Friday, 17 July 2015

Why does it always rain on me?........


As I drove to work this morning, listening to the radio, the DJs (if that’s what they are still called) posed the following question:

“What is more fun/nicer when it is raining?”

Of course I joined in – fresh cut grass after rain, a nice warm fire when it’s raining in winter, not having to get up....
But the more I thought about it, the more it dawned on me that as a nation we focus so much on the weather that we never really actually see it.  By that I mean, we bitch about it –It’s too hot, it’s too wet, it’s too cold etc etc etc, but never just appreciate the fact that we have such diverse weather conditions.

There are areas on this earth that never experience climactic change – where river banks have no water year after year, for hundreds of days per year this is no night, rain when it does come spells disaster and death to many.

As the world lurches towards an uncertain future in terms of global warming and climate change perhaps we should consider the weather we have now and actually enjoy the changeability and variety of plants, animals, sky that this brings.

So to Boogie and Arlene, thanks for making me think and enjoy the 3 inches of rain that fell last night, which has been followed by glorious sunshine, gale force winds and 19 degrees, and that was all before lunch.

K

Tuesday, 7 July 2015

Labels

Second rant in a day - but I am so disheartened I have to write it down.  I will keep this short and brief.

I am a person with a disability, actually a number of disabilities, but first and foremost I am a PERSON.  I am not a label, a disease, and condition, a 'reasonable adjustment', I am me.  So I walk, very badly with a stick, I have depression on top.  Does that make me any less of a person?  Should that mean I am treated differently?  Should employing me give an employer 'brownie points'?

The answer should be NO to all those questions - I naively hoped and believed that society had turned the corner on disability issues, only to be disabused of these ideals by someone's idea of 'helping the disabled'.

I don't want to be helped, treated differently, treated more favourably, than anyone else, I just want a level playing field.

In these days of terror and oppression anything that makes you different makes you a target.  I am not just talking about the terrible things happening in the Middle East, but anywhere that people are made to feel inferior because of who they are, what they think, or how they live.

Today I have a headache so don't want to fight anymore - Tomorrow may be different.  Perhaps tomorrow they will realise that I am JUST a person.

Remembering in the digital age

2015 seems to be the year for remembering the past rather than looking to the future.  As I sit at my desk today it is 10 years since the terrible events of the London Bombings.  When I think about what I was doing then I realise that so much has changed in the last 10 years as to make my own life unrecognizable.

This time 10 years ago I was sitting on a sun-lounger in the South of France with my father and my 3 children.  My eldest son was supposed to be flying back on his own to Scotland to go to T-in the Park.  As the horror unfolded and we began the awful task of trying to find a friend and workmate who had been caught in the trauma, I realised that I could not, in all good faith, as a mother, let him get on a plane when there was such a high-state of alert.

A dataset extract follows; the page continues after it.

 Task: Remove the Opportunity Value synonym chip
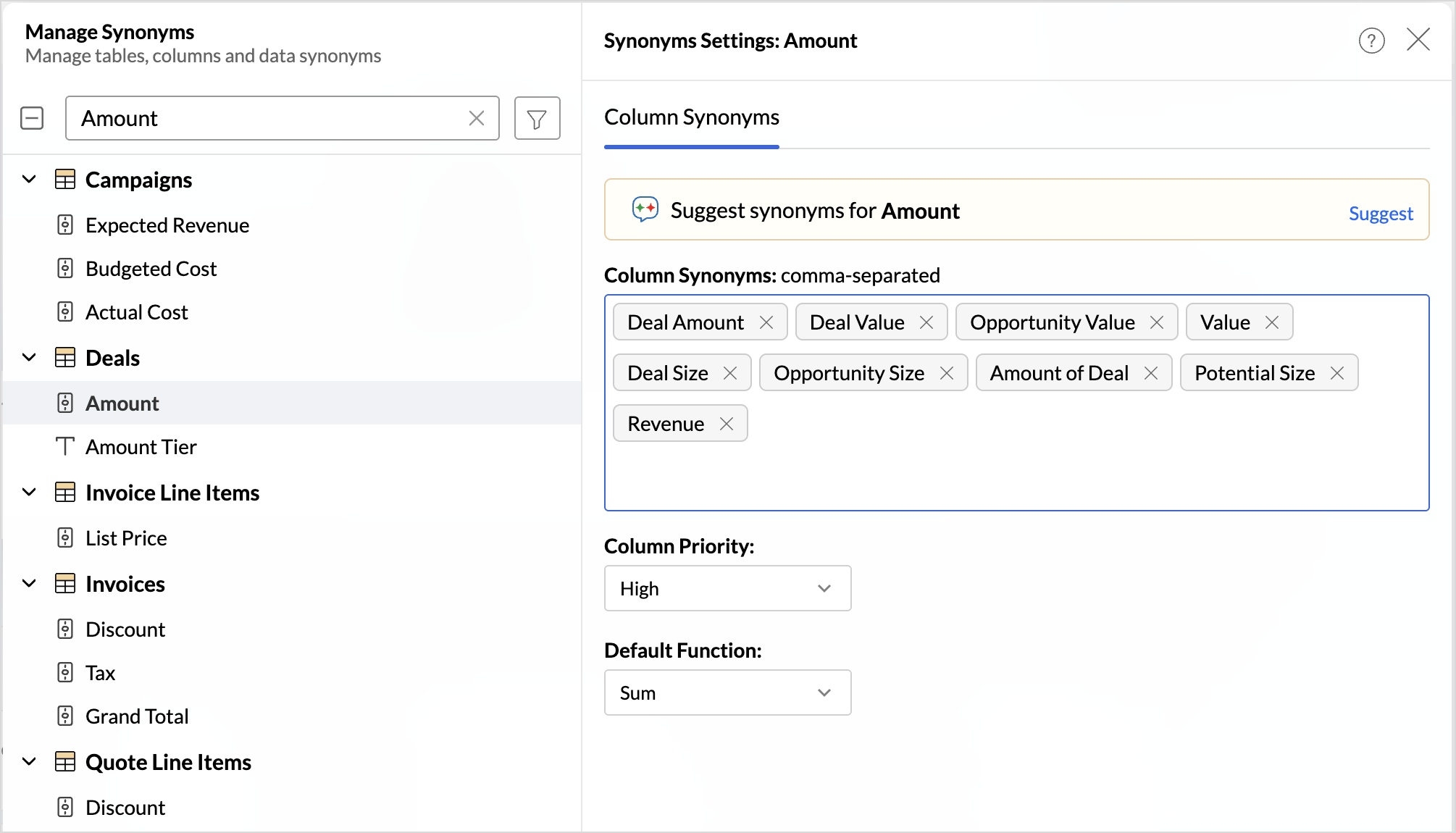click(x=1156, y=322)
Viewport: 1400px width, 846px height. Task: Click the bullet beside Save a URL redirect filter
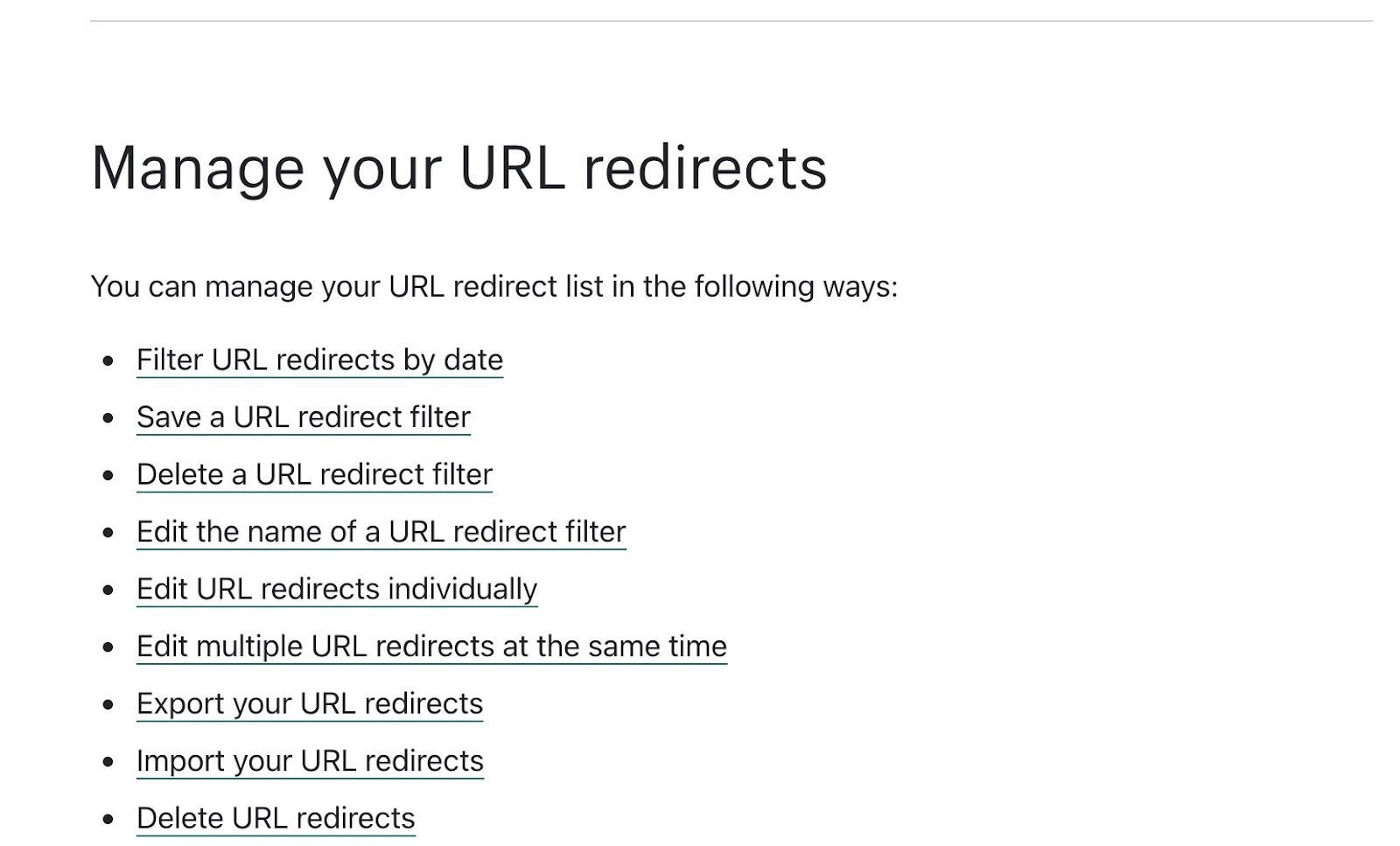(108, 418)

I was lucky that day, we all were, the digital world allowed us to have the insight into what was going on.  My mobile phone worked overtime - using a network of contacts I was able to talk to a good friend, who worked with the top politicians of the day, and get his advice.  In the end it was the human angle that summed it all up when he said "if it was my child there is no way I would let him get on a flight this week."  Not that I needed this to make my decision but it helped us all to back-up what we already knew.

Without technology, and the global world we now live in, we would not have known about these horrific things until day old newspapers were delivered to the apartment, which would have been too late to stop him going.

In contrast to this awful memory are the much better ones.   I met my husband on the internet, and at 2.30 in the morning my youngest daughter got her amazing exam results, I get to see my grandchildren in the virtual realm every day and keeping in touch with friends around the world is done in an instant.

The digital age we are in is full of potential, for both good and bad - who knows what the future will bring us.  In all this though we should remember the past and learn from it - it would be naive to think that the world should only use the internet for good, but we should at least strive to make the world a better place as we are all now global citizens of a virtual planet.